MakeGem

Rails is opinionated. Bundler, it seems, is opinionated too. News flash! So am I. I finally got tired of spending an hour whipping gem scaffolding into shape and decided to create my own hack to the bundle gem command.

Here it is!

Installation

Just install it yourself as:

$ gem install make_gem

Usage

make_gem -d

Where

  • is the name of the gem to be created.
  • -d is an optional debug option that makes the program rather more verbose.

The command to be executed in the parent of the folder you want the gem to be created in.

For safety, the program will not proceed if the target folder exists. This prevents accidental "clobbering" an existing gem. Furthermore you will be shown the key parameters of the gem creation and given a go/no go (y/n) choice.

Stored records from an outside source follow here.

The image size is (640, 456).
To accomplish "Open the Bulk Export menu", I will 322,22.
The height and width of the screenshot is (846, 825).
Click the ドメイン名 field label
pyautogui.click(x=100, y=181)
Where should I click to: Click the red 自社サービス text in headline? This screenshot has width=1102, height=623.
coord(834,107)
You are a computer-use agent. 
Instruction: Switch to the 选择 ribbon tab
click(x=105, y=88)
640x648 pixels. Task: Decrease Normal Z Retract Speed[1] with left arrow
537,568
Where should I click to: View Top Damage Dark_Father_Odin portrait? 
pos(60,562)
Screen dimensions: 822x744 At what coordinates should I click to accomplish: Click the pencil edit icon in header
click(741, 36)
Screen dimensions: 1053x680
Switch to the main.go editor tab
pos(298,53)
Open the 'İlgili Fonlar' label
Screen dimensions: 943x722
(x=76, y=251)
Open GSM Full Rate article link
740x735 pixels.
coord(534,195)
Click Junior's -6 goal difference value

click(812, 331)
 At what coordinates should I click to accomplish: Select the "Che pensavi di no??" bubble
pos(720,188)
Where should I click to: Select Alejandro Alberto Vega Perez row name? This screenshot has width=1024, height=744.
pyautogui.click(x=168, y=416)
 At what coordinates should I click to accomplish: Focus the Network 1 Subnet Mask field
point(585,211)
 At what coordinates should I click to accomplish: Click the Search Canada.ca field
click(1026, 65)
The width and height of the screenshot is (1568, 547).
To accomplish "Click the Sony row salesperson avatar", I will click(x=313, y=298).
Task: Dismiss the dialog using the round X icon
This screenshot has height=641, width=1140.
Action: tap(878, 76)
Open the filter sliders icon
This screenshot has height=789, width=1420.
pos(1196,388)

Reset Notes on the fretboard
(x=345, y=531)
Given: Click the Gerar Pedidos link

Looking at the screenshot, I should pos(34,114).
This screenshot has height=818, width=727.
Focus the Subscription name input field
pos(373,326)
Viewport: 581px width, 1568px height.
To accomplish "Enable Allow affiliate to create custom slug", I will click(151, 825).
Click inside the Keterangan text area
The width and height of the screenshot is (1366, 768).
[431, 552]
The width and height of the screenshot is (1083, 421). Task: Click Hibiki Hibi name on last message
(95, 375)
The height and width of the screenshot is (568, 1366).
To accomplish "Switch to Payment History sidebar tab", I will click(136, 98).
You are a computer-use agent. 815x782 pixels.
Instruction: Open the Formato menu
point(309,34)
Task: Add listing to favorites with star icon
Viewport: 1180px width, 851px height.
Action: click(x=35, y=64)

Changes from Bundler convention:

The make_gem starts out with the standard gem skeleton created by bundler and makes the following changes:

  1. Removes .travis.yml, bin/console, and bin/setup. I don't/cannot use these.
  2. Renames the rakefile from Rakefile to rakefile.rb. I prefer Ruby code to have a dot rb file suffix whenever possible.
  3. Replace the gem's main file. I prefer the use of require_relative for files inside of the gem.
  4. Replace the gem's version file. The new version creates frozen strings and add the DESCRIPTION constant.
  5. Update test files to remove the test helper, use require_relative and add my own test embellishment minitest_visible.
  6. Update the readme to avoid super long lines, and put in sensible Contributing License and Code of Conduct sections. A link to the github issues page is provided to make it easier to access.
  7. Update the gemspec to use the description field of the version file, add a reference to additional development gems, and remove extraneous code.
  8. Update the rake file adding the vers task.
  9. Display command lines needed to connect to the gem's github repository.

Contributing

  1. Fork it
  2. Create your feature branch (git checkout -b my-new-feature)
  3. Commit your changes (git commit -am 'Add some feature')
  4. Push to the branch (git push origin my-new-feature)
  5. Create new Pull Request

OR...

  • Make a suggestion by raising an issue . All ideas and comments are welcome.

License

The gem is available as open source under the terms of the MIT License.

Code of Conduct

Everyone interacting in the mini_erb project’s codebases, issue trackers, chat rooms and mailing lists is expected to follow the code of conduct.